What are the most important considerations for organisations planning to accelerate?
I would say there's four pain points to consider: your people, your financial controls, your governance model, and your ability to actually deliver.
I once took away a team of people for a camping and team-building weekend. We had to go and find various points on a map – and the further away from base it was, the more points you got. If you looked at the map, some points were at the top of steep hills, some were flat rides and easier to get to.
A couple of us were standing around and one guy jumped on his bike and started going off as fast as possible. We asked him where he was going, and he said, “I don’t know, but I’m going to get there really fast.” And then he rode straight into a hedge.
When someone says we must accelerate, I think about that story. The first thing we need to understand is where we’re going. Have you asked your customer where it should be? Do you have the people who can help you accelerate?
Second, think about your culture. Have you got people in the organisation that are willing to come up with ideas without any fear, and does your culture allow that?

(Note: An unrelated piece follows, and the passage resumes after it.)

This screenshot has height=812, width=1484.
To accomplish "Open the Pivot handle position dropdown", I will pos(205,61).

Third, are there ‘blockers’ who will get in the way of your change? We often have people whose job it is to stop us from doing stupid things, do they need to be briefed to allow this acceleration? Because there’s a level of risk involved in going more quickly. A perfect example of this is Lloyds Bank which has controls to stop change happening on the banking website – 70 people were involved in changing one sentence. Then, during the pandemic, a load of information had to be added within 24 hours. After that, why bother going back to the old, slow process?

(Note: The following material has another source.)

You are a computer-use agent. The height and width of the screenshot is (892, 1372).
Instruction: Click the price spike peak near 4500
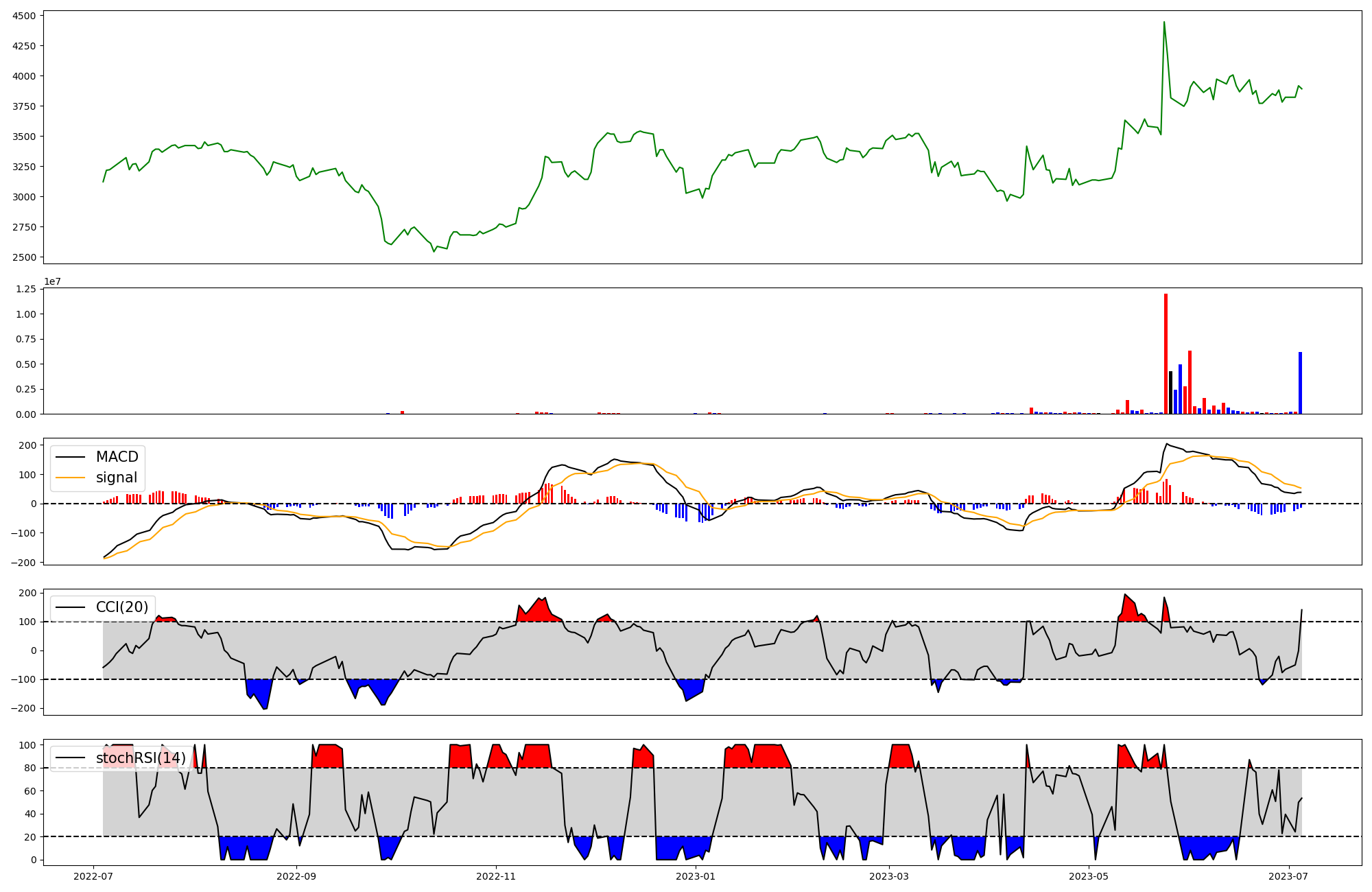click(x=1164, y=23)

There's four pain points to consider: your people, your financial controls, your governance model, and your ability to actually deliver the thing.

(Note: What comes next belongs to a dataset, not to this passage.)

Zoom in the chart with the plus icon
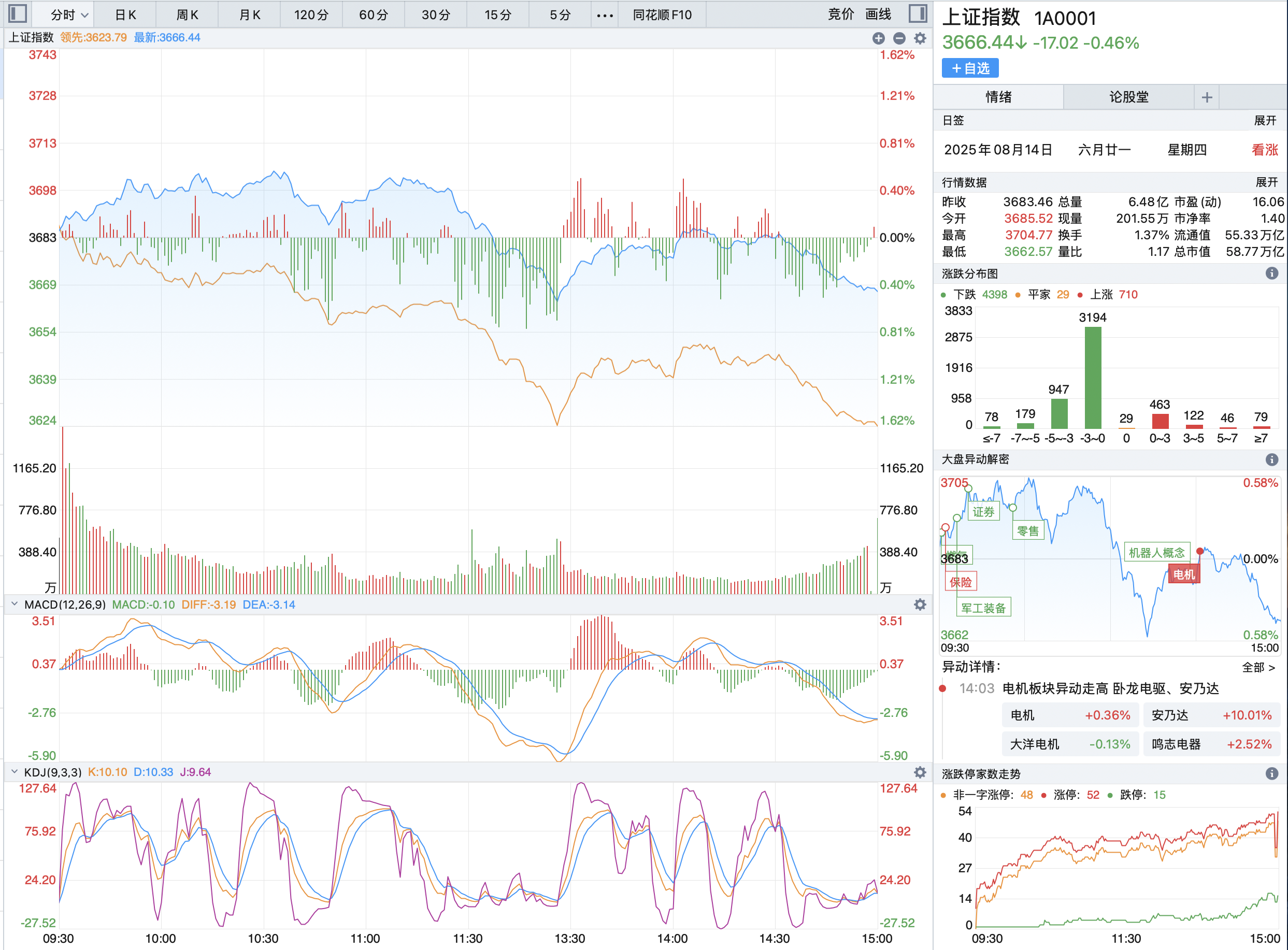This screenshot has width=1288, height=950. [878, 38]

What does agility and resilience mean to your organisation?
For me, agility in software or service development is all about getting something into customers’ hands as fast as you can, to find out how wrong you are. From a resilience point of view, I take an inside-out approach. It’s looking at our organisation and mapping what’s needed to pick up the phone and serve an enquiry call.
If your payroll didn’t work for a day, how many people would you need to support before the process really broke down – is it 10% or 20% or 80%? What’s the least we need to do to maintain our façade and get operations back underway? I think that’s how you plan for resilience.
From a resilience point of view, I take an inside out approach. It’s looking at our organisation and mapping what’s needed to pick up the phone and serve an enquiry call.
What can organisations do to help people adapt and keep up with the pace of change?
We have a concept called the Engineering Academy, where we take learning and wrap it around the work that people are actually doing, rather than going to a training course and getting content that is separate from your business or your real world. It means that you’re still carrying on with your work, you're just doing it better, more efficiently, and accelerating your changes that you do.